3/22/2022

3 Strategies for Sourcing Patient Health Education

Steven Franklin, Product Marketing Manager

Patient education is an essential part of healthcare delivery. When providing patient education, you have many pieces of the puzzle to fit together: the content to provide, how to document education delivery, how to deliver the education to patients securely, and much more.

 

What makes good patient education content?

The essential first step is developing your content library. The right content library is comprehensive and understandable for your patients and gets results. Some of the hallmarks of high-quality health education include content that:

  • Is created in an engaging, patient-focused style that includes text, illustrations, and video resources.
  • Uses plain language and avoids confusing medical terminology to promote understanding of the subject.
  • Ensures the topic is fully addressed with links and references to more information.
  • Is offered in different formats—including print, online, and mobile-friendly—to meet patient preferences and needs.
  • Is indexed to rich metadata to make the content findable and connected to related information.

Specifically, effective patient education1:

  • Results in better outcomes by ensuring patients fully understand how to treat and manage their condition.
  • Drives higher patient satisfaction with your organization by empowering patients to be part of the healthcare process.
  • Helps you meet regulatory needs for patient education.

 

Where do you get good patient education content?

For patient education materials, you can either develop the content yourself or partner with a patient education company to provide the content for you.

1. Develop the content yourself

In the do-it-yourself (DIY) method, you produce all text, images, illustrations, video, and other multimedia items in-house. These items are customized to your organization and maintained by your staff.

DIY might be a good option if you have the resources to develop the content and need very specific content to meet your needs. Developing your own content is typically labor-intensive and requires writers, medical personnel, and marketing brand experts.

Some pros of a DIY approach:

  • Focused. You can focus only on the service lines or specialties you need content for.
  • Customized. You have full medical and editorial control over the content itself.
  • Unique.
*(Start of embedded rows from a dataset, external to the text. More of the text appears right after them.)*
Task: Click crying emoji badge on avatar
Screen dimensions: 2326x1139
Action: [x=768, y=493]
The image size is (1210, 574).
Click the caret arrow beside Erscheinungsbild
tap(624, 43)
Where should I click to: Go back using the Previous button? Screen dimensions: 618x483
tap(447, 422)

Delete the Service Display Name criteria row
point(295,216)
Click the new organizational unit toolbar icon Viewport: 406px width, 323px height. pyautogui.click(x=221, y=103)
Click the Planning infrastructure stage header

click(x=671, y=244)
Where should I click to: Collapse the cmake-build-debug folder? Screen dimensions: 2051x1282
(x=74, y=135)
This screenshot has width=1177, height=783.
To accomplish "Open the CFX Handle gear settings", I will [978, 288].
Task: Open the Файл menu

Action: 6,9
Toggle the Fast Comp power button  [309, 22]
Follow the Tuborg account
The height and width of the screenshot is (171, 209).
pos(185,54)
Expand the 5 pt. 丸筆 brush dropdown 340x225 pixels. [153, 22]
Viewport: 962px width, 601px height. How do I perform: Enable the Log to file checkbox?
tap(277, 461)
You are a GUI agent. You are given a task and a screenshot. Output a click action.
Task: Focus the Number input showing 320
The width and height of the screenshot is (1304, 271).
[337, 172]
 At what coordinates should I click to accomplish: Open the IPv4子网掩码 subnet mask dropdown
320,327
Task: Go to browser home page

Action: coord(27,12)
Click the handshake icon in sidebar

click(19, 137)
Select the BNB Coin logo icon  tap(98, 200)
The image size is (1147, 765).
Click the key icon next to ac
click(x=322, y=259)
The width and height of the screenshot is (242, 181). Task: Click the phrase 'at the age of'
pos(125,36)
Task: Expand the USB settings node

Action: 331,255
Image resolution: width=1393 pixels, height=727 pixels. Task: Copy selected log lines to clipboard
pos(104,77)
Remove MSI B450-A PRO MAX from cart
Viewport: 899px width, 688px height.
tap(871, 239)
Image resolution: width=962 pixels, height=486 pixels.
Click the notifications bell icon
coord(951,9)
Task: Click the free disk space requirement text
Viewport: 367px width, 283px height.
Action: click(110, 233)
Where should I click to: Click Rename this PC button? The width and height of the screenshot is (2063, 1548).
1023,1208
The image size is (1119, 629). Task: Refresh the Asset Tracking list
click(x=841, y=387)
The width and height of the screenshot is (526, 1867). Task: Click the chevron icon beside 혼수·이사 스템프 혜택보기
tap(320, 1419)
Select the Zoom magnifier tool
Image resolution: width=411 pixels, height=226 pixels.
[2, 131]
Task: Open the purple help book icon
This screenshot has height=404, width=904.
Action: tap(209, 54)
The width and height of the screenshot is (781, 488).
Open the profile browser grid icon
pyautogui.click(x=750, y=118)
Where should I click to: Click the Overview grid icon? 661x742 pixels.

You can write about specific topics and conditions that are needed.

Some cons of a DIY approach:

  • Time consuming. It may take months to produce a piece of quality, medically reviewed content.
  • Expensive. Each piece of effective education content takes a lot of resources and expertise to create.
  • Ongoing. Content must be maintained and updated to reflect changes and advances in the medical field.

2. Rely on a proven patient education partner

Relying upon a partner for patient education can be a good way to control costs and quickly establish a health education library. Patient education content providers are skilled in maintaining a vast library of content targeting a wide range of health conditions, medical devices, procedures, test, treatments, wellness, and more.

Some pros of a partner approach:

  • Experience. Partners are experienced in providing effective content and are experts in their craft, leading to better and faster results.
  • Quantity. An entire library of patient-friendly, medically reviewed content is instantly at your fingertips.
  • Savings. Using a patient education partner may be less expensive than developing the content yourself.
  • Findability.  Patient education partners spend a vast amount of time and clinical expertise making the content findable and related so you don’t have to.

Some cons of a partner approach:

  • Less span of control. You don’t have control over the topics included in the library.
  • Integration. Integrating with your system and technical resources may be a concern.

3. A hybrid approach

With a hybrid approach to patient education, you rely on a patient education partner for most of your “out of the box” educational content. You can then add supplemental content as needed that works specifically for your organization. For example, when creating materials about Type 2 Diabetes, you might include the main information from your patient education partner for definitions and information but supplement at the end with treatment options and information specific to your organization. Most education partners will have experience with a hybrid approach and will be able to provide flexible content where you need it.

The pros of a hybrid approach:

  • Customization options. Partners provide a comprehensive library of education you can pick and choose from to supplement with custom content.
  • Savings. By only customizing what you need, you’ll save time and resources.
  • Speed. You can establish an education library quickly since the information already exists.

The cons of a hybrid approach:

  • Technology challenges. Your technical implementation needs must match, and partners should provide a flexible technology that allows you to customize content.
  • Internal resources. You must create internal processes for writing, reviewing, and maintaining customized content.

How to choose your approach

There are a few basic questions to consider when selecting a DIY vs. partnership vs. hybrid approach for patient education. Use the questions below to help you decide which approach best fits your organization.

  • Do I have the internal resources, expertise, and executive support to write content?
  • Do I have physician champions in various areas who will review and support the content I write?
  • How quickly do I need to implement patient education content?
  • Have I tried one of these approaches in the past? How well did it work?
  • Do I need a broad range of content, or smaller sets of specific and targeted content?
  • Can I produce multimedia (illustrations and videos) internally to support my content?
  • Do I have time to organize, index, and govern my content and metadata?